ABSTRACT
This paper starts from the premise that embodied knowledge is critical to understanding health policy implementation. We explore this notion through a qualitative investigation of the way that knowledge has functioned in the implementation of an Australian mental health policy, Partners in Recovery (PIR). Analysis uses the theoretical lens of interpretive policy analysis and the ‘embodied, inscribed, enacted’ knowledge schema developed by Freeman and Sturdy [(2014a). Introduction: Knowledge in policy – embodied, inscribed, enacted. In R. Freeman & S. Sturdy (Eds.), Knowledge in policy: Embodied, inscribed, enacted (pp. 1–19). Bristol: Policy Press]. Our analysis reveals a policy problem centred around difficulties of coordination where the inscribed solution lies in individuals who must implement the PIR program in local areas. Our interviews with PIR consortium members and stakeholders show that this implementation happens through the enactment of embodied knowledge. However this implementation is not straightforward and we point to difficulties arising from the centrality of embodied processes in implementation, related to the localisation of systems knowledge in individuals and structural devaluation of certain types of knowledge over others.
Acknowledgements
We acknowledge the assistance of Ivy Yen who worked as a research assistant on this project and collected the interview data used in this paper.

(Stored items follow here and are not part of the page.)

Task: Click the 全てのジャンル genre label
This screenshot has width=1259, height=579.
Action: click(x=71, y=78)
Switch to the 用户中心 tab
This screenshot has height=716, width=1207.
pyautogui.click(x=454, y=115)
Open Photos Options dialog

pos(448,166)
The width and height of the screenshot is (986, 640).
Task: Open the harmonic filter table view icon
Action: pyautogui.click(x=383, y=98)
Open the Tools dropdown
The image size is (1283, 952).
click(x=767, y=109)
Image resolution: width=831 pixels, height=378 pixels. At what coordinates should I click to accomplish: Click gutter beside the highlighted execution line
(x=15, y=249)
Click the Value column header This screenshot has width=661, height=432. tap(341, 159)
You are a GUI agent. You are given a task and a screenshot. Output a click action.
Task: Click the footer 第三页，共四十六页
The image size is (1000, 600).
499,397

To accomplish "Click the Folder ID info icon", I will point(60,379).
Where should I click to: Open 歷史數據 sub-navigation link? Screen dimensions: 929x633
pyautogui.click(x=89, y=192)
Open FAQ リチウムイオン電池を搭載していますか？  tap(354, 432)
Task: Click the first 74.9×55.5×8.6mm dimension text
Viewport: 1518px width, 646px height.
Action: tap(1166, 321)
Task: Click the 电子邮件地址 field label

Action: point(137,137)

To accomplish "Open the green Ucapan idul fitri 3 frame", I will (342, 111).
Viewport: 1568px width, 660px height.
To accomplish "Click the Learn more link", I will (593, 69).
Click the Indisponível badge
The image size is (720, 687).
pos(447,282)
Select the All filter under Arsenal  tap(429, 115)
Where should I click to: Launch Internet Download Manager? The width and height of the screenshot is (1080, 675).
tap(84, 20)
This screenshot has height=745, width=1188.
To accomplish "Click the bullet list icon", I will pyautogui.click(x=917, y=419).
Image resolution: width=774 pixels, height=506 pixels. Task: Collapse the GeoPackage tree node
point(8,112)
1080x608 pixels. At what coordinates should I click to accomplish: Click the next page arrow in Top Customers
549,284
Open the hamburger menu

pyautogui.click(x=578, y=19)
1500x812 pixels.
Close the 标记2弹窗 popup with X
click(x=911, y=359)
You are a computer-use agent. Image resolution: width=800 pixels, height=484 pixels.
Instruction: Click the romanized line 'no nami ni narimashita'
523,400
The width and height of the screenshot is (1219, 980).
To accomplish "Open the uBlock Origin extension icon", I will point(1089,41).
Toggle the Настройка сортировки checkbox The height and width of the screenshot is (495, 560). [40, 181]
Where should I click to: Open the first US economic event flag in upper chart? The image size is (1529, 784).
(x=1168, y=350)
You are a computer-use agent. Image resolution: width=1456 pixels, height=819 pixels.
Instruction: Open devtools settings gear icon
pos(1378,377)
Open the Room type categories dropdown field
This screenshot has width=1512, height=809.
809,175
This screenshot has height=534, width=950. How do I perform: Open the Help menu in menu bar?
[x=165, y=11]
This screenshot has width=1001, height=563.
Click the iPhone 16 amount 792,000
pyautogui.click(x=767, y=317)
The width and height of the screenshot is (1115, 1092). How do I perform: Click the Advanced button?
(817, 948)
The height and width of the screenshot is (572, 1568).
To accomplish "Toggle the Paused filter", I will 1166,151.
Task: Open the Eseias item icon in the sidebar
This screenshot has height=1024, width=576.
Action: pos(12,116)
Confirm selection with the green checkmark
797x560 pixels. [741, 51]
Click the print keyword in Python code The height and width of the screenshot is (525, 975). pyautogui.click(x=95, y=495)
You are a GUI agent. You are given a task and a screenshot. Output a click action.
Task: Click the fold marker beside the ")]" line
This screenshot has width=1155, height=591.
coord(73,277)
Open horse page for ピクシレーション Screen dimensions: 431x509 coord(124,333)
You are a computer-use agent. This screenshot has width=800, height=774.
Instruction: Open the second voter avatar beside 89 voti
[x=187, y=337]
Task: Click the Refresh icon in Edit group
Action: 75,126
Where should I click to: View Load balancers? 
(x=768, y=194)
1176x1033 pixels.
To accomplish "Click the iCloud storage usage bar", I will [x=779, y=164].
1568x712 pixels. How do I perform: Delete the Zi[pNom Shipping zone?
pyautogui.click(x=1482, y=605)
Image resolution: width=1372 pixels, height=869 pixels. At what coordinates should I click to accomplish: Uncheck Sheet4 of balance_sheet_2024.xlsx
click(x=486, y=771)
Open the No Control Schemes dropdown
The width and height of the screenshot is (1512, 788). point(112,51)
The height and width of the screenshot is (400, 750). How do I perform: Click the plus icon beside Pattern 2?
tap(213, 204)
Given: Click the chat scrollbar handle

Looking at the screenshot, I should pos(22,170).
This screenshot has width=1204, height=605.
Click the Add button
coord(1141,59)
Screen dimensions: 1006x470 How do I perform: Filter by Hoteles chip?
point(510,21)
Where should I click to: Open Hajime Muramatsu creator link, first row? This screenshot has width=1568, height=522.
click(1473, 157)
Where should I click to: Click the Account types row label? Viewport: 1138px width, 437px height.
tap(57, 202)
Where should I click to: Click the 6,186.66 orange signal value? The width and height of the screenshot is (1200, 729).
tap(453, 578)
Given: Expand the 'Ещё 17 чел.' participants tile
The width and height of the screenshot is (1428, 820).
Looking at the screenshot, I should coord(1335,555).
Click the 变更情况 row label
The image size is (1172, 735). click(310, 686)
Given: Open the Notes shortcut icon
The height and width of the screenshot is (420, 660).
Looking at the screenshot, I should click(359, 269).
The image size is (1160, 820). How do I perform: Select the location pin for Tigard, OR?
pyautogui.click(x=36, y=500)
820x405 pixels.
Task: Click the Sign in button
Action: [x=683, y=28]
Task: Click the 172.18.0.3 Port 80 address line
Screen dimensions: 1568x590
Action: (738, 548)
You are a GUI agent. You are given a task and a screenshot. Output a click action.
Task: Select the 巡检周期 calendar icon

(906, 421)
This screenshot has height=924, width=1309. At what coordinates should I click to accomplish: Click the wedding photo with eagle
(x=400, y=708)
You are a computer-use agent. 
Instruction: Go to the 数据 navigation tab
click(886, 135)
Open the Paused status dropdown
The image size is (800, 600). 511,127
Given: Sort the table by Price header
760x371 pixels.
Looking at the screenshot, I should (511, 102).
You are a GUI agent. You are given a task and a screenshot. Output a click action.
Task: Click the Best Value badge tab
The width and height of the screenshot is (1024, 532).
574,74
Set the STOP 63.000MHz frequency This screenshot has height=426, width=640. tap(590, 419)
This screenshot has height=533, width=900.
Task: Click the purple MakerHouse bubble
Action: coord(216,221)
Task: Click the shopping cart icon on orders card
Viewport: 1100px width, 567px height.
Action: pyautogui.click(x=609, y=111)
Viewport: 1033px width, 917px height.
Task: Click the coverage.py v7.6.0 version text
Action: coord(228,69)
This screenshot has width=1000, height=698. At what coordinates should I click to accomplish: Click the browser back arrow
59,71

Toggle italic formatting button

The authors declare that that they do not have financial interest or envisage any benefit arising from the direct applications of this research. The funding bodies have not seen or approved this research and place no limitations on its publication.
Disclosure statement
No potential conflict of interest was reported by the authors.
ORCID
Jennifer Smith-Merry http://orcid.org/0000-0002-6705-2652
James Gillespie http://orcid.org/0000-0002-0355-4178
Notes
1 We acknowledge the contested nature of terminology around individuals who experience mental ill-health and the inability for one term to capture every individual’s experience of ill-health and their interactions with the health care system. Here we use the terms consumer and client interchangeably. Consumer is the term most used by peak consumer-led bodies in Australia (e.g. by the National Mental Health Consumer and Carer Forum) and client is used in the PIR program guidelines.